Why Confidential Computing is Inevitable for Decentralized AI
Introduction
In the past year, the rapid advances in LLM and talks about upcoming Artificial General Intelligence (AGI) have captured the imagination of millions around the world. It is clear that AI is already transforming the ways we work, learn, create, and communicate, and will do so even more in the coming years, unlocking amazing possibilities for humankind.
Naturally, the Web3 industry is on the forefront of innovation. Searching for “AI” on CoinMarketCap reveals over 80 projects in the category, and the number is growing.
Indeed, the existing Web2 AI solutions are centralized, monopolistic, non-transparent and prone to censorship. Companies like OpenAI can grab enormous amounts of monopoly power, essentially controlling how we think.
In his recent seminal piece on Blockchain and AI, Vitalik talks about the promises and challenges of the intersection between AI and blockchain. In the article, Vitalik proposed a simple Venn diagram showing the synergies between AI and blockchain, which we mostly subscribe to.
The benefits of putting AI on chain are clear:
- Self Sovereignty: Users can own their own data
- Lower costs: blockchains can create an efficient market for AI computing, preventing monopolistic pricing
- Enhanced monetization: using tokens as means of exchange for services
- Innovation: the open nature and composability of Web3 allows developers to innovate quicker
Despite these benefits, challenges like data privacy, model transparency, and integration complexity remain. Nonetheless, the industry is progressing, gaining traction and popularity.

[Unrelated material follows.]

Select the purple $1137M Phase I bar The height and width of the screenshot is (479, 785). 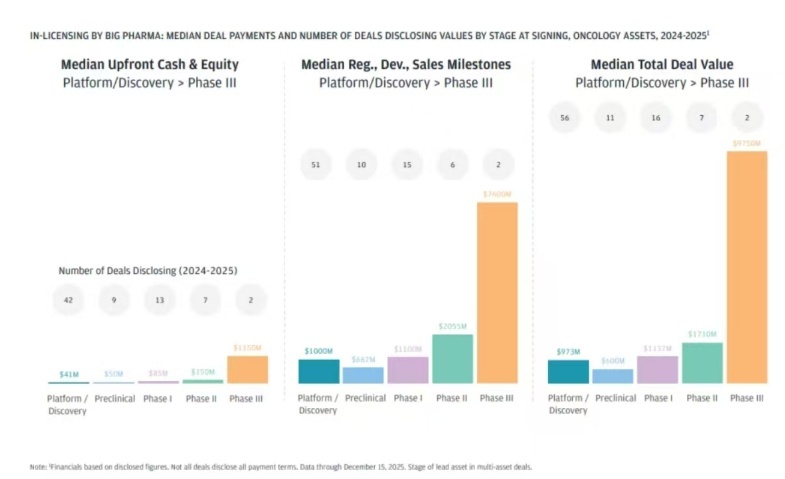click(x=657, y=370)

Leading AI Projects in Web3
Let’s look at some of the leading players in the space.
BitTensor
Bittensor is currently the largest AI project in terms of market cap.
BitTensor is an open-source protocol that aims to create a decentralized, incentivized network for machine learning. It allows AI models to collaborate and share their knowledge while maintaining ownership and control over their data.
BitTensor network consists of multiple Subnets, each of which is dedicated to specific tasks or domains. Miners inside each subnet execute AI tasks, while subnet validators evaluate their performance and assign varying weights according to their performance. Miners and validators are incentivized, with each subnet potentially having its own incentivisation mechanism. Each miner can have multiple computational nodes, or neurons.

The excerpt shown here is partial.